TEXTO MOSTRADO:

Y yo que pensaba que Santa Teresita era una santita para beatas e ignorantes…
Ahí se ve qué profundo es el pozo de su propia ignorancia.

Seguimos contemplando el misterio de la gracia y la libertad en los Manuscritos autobiográficos de Santa Teresa del Niño Jesús.

El Señor le concede la gracia del celo apostólico en aquella misma noche de Navidad, en la que la llorona fue fortalecida para siempre. Cuando tenía trece años.

«Aquella noche luminosa comenzó el tercer período de mi vida, el más hermoso de todos, el más lleno de gracias del cielo. La obra que yo no había conseguido realizar en diez años, Jesús la consumó en un instante, contentándose con mi buena voluntad, que por cierto, nunca me había faltado. Yo podía decirle como los apóstoles: “Señor, he estado pescando toda la noche sin coger nada” [Lc 5,5]. Más misericordioso conmigo que con sus discípulos, Jesús mismo cogió la red, la echó, y la sacó llena de peces. Hizo de mí un pescador de almas. Sentí un gran deseo de trabajar por la conversión de los pecadores, deseo que nunca hasta entonces había sentido tan fuertemente. Sentí, en una palabra, que entraba en mi corazón la caridad, la obligación de olvidarme de mí misma por complacer a los demás. Desde entonces fui dichosa…

«El mismo grito de Jesús en la cruz, “¡tengo sed!” [Jn 19,28] resonaba continuamente en mi corazón… Yo misma me sentía devorada por la sed de las almas. No eran todavía las almas de los sacerdotes las que me atraían, sino la de los grandes pecadores. Me abrasaba el deseo de librarlas del fuego eterno» (V,45v).

INFORMACIÓN MOSTRADA:
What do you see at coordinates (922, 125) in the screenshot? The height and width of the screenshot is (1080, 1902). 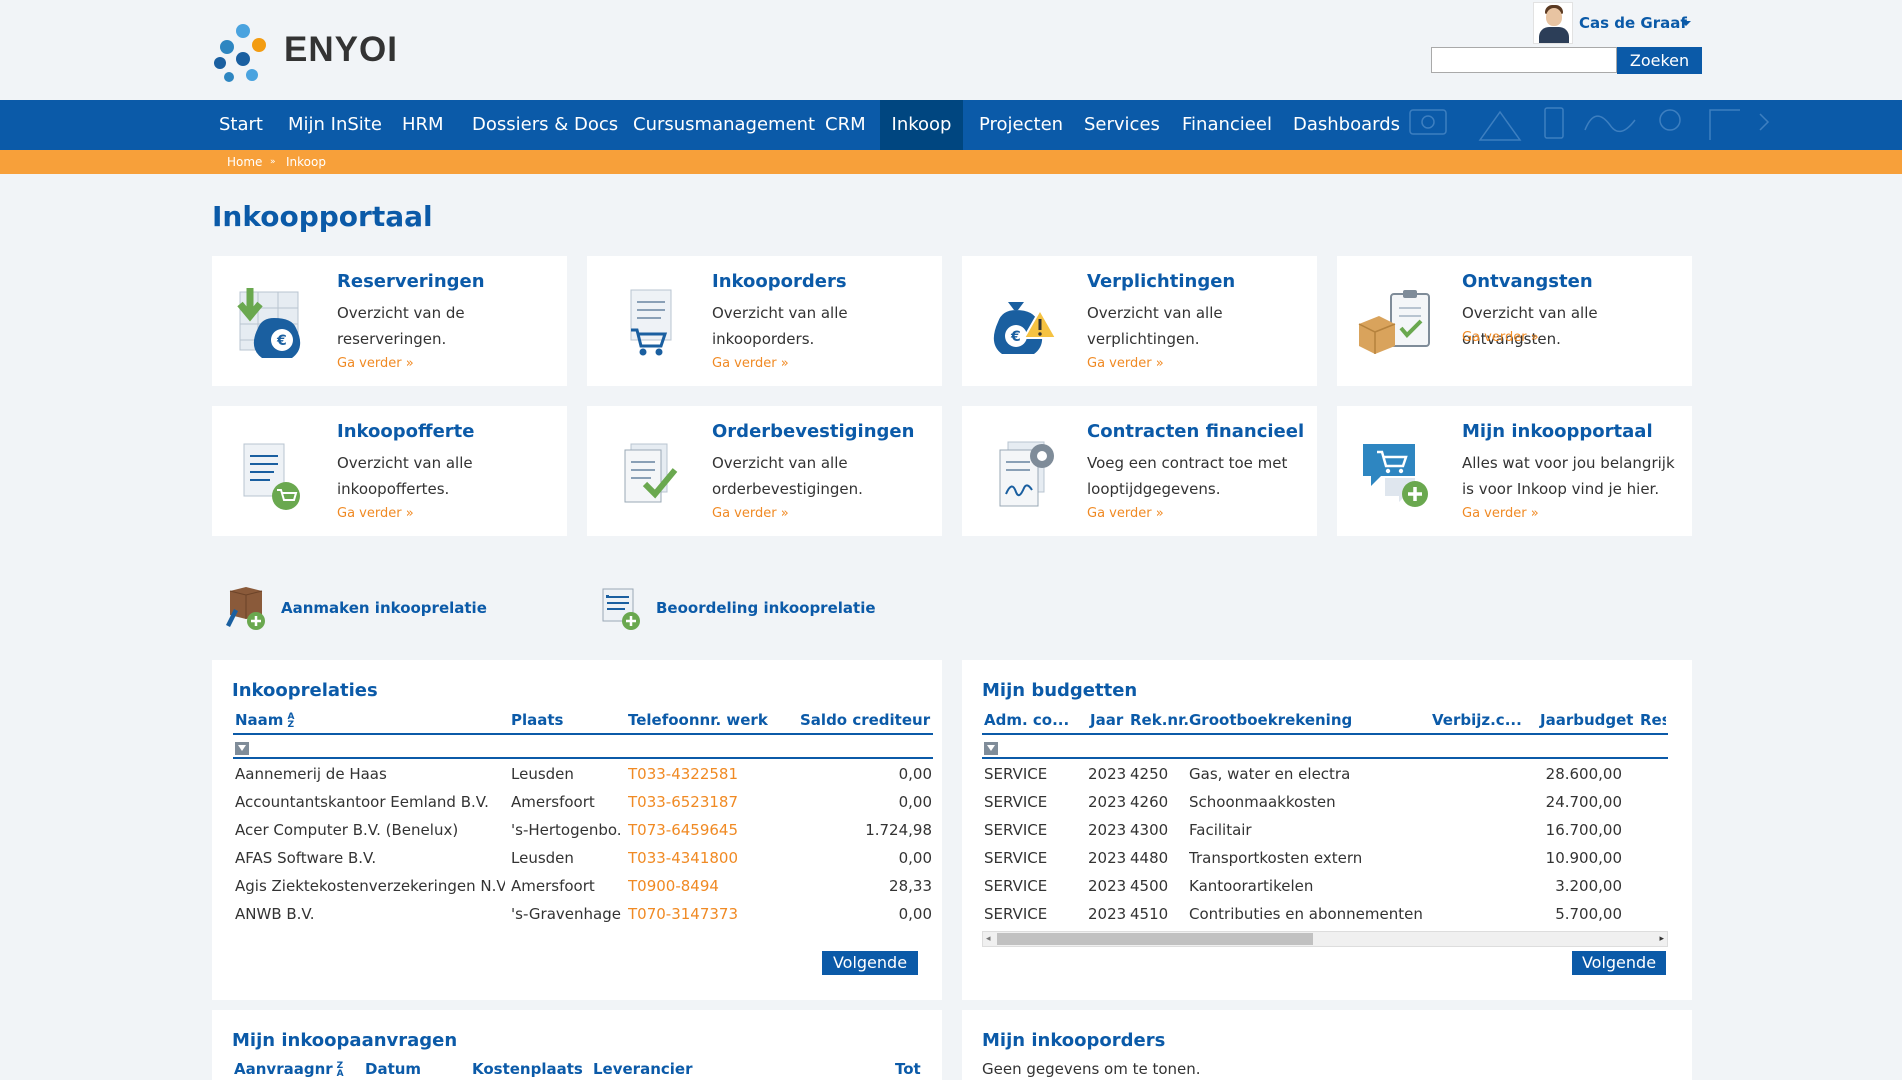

TAREA: Devuelve de forma literal el tramo del texto sobre Santa Teresa del Niño Jesús que va desde "Seguimos contemplando el" hasta "tenía trece años.". Los datos no tienen relación con el texto.

RESULTADO DEL EJERCICIO:
Seguimos contemplando el misterio de la gracia y la libertad en los Manuscritos autobiográficos de Santa Teresa del Niño Jesús.

El Señor le concede la gracia del celo apostólico en aquella misma noche de Navidad, en la que la llorona fue fortalecida para siempre. Cuando tenía trece años.